所给文段:

========================

问:去年发布的《中国国民心理健康发展报告(2020)》显示,18 ~ 34岁人群最焦虑。青壮年的焦虑水平为什么要高一些呢?焦虑水平的高低与职业身份关系大吗?
答:在成年期,青年的心理健康问题最为突出,抑郁、焦虑水平都更高一些。在我们的研究中,这个结果是比较稳定的。焦虑与压力、不确定性等有关。青年要解决职业定向、恋爱婚姻等问题,且大多处于不确定的状态:一些人处于职业选择、新入职不适应等阶段,尚未确立稳定的职业发展道路,也未建立坚定的职业自信;一些青年尚未建立稳定的亲密关系,择偶、求偶、失恋等生活事件也会带来不少压力。
过去10 多年里,我们的研究团队针对全国范围内的科技工作者做过3次大范围调研,也发现中青年科技工作者的焦虑水平较高,而中老年科技工作者的焦虑水平较低,50 岁及以上年龄组的焦虑得分显著低于其他年龄组。科技工作者焦虑问题的特点是轻度焦虑普遍存在,而较为严重的焦虑问题较少。
当然,不同职业的从业者,其心理健康水平存在差异,焦虑水平也确实存在差异。一般来说,当某个职业收入比较稳定、工作环境相对良好时,从业人员总体的心理健康状态是比较好的。还有就是从事这一职业,如果某个人觉得比较匹配,带来更多的内在满足感,那也会抵消压力带给他的负面影响,包括焦虑。
问:青年期的心理健康问题较为多发,请问青年心理健康问题的预防与干预,需要从哪些方面发力呢?
答:我们要从两个角度去理解心理健康问题,一个是外因,一个是内因。从外因的角度,就是我们怎样为青年营造一种更适合他们发展的环境。而从内因来说,就是我们如何培养未来的一代,让他们在长大成人的时候有能力应对生活压力,调整情绪,保持积极乐观的进取心态。
从根本上来说,这两方面是一个整体,所谓十年树木,百年树人,我们从孩子上幼儿园、中小学开始,就应该做好心理健康教育,打好基础,让孩子们成长为大学生、研究生直至科技工作者的时候,拥有足够的抗压能力和调适能力。父母是孩子的第一任老师,而老师对孩子的成长作用巨大。父母和老师如果只注重孩子的物质需求和学习成绩,对孩子的心理需求不闻不问,就容易堵塞跟孩子建立良性沟通的渠道。

========================

(已存数据条目)
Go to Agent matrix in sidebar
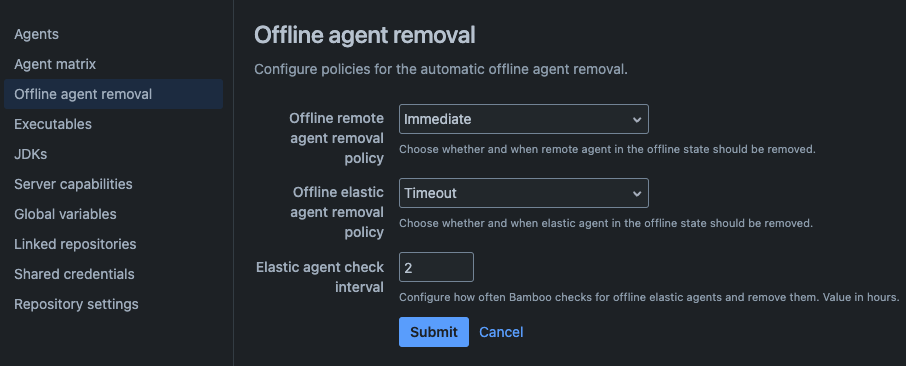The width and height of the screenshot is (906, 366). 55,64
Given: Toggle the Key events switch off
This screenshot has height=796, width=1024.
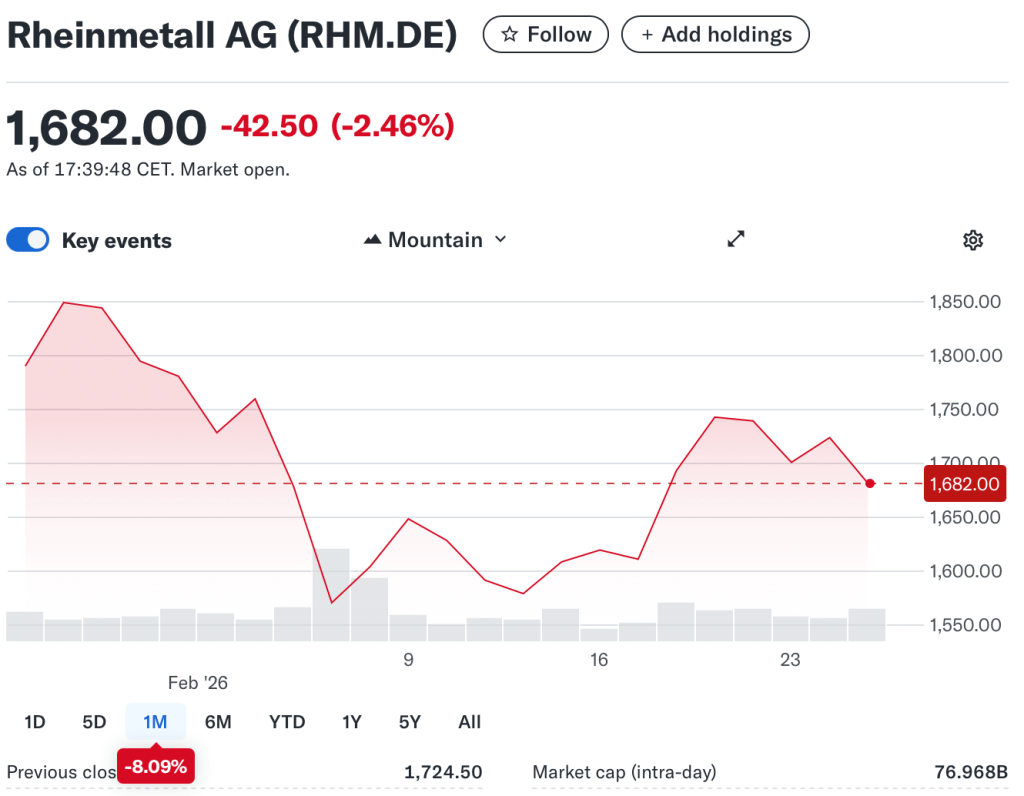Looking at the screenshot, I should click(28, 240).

========================

学以致用:
A: 根据这篇关于青年心理健康的访谈,科技工作者的焦虑问题有什么特点?
B: 请接着这篇关于青年心理健康的访谈的最后一句往下续写。

各题答案:
A: 轻度焦虑普遍存在,而较为严重的焦虑问题较少。

B:
我们要引导孩子学会自我疏导,培养良好的自我意识和适应学习、生活环境的能力;学会培养良好的人际关系,以积极的心态去孝顺父母、尊敬师长、帮助同学、亲近社会,在与别人的交往中取人之长,补己之短。我国青少年心理健康素养的提升是当前亟待解决的问题。有一个良好的社会支持网络,身边有值得信赖的人,就能有力地帮助他们抗击焦虑和面对危机。一个人的社会支持系统越强大,越不容易陷入持续的焦虑之中。

问:焦虑这个问题“可大可小”,您认为大事化小、小事化了的关键点是什么?
答:焦虑是每个人都会体验到的正常的心理状态,适度的焦虑能够提高工作效率,让人更有效地解决问题,但过度的焦虑会让人感到痛苦,而且极具破坏性,使学习和工作受到严重影响,简单的任务也变得难以完成。所以,焦虑这个问题确实“可大可小”,也可以说“可健康,可病态”。
其实焦虑本身是人常有的一种情绪,那在什么情况下被认为是病态呢?并不是说一个人非常焦虑,那就是生病了,而应该是这个人的反应与现实状况不符。比如,一个学生根据自己的学习成绩对考试的结果有着客观的估计,但在考试前出现紧张情绪、看不进去书,甚至出现心慌、手抖、出汗等症状,但一进考场拿到试卷,还是可以正常考试——这就是正常的焦虑。但如果这个学生虽然平时学习成绩不错,但他在考试前总想着会考不好、一败涂地,还出现非常严重的身体上的不舒服,发高烧、拉肚子,最后不敢进考场,那这种情况就需要接受一些专业的引导和治疗了。
现在大家随口就说的“ 我emo了”“破防了”等,反映出的社会心态其实是一种焦虑情绪。缓解这种焦虑,可以给自己放一个假、参与一些运动,甚至看书、唱歌、画画、跳舞,都能起到一定的作用。
问:除了对焦虑问题的认识,正确预防焦虑和解决焦虑情绪的现实抓手有哪些?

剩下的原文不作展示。